*Work item*
Would you retype, word for word, the line with "The height and" and every line after it through the end of the records below?

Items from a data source
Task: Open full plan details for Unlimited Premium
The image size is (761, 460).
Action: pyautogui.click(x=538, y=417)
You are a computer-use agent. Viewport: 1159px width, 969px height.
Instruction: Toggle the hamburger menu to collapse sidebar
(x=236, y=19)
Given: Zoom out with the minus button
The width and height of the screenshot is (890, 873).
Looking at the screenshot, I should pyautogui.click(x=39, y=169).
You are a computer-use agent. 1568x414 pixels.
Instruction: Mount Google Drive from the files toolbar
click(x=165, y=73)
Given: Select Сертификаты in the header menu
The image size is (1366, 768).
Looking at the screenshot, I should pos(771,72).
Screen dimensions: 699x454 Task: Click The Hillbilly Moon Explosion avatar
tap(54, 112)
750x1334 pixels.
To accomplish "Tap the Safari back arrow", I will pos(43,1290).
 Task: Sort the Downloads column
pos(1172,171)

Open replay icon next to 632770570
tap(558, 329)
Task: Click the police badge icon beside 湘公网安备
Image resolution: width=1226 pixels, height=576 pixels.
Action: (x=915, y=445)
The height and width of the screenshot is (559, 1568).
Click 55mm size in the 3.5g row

*Written solution*
The height and width of the screenshot is (559, 1568).
Click 55mm size in the 3.5g row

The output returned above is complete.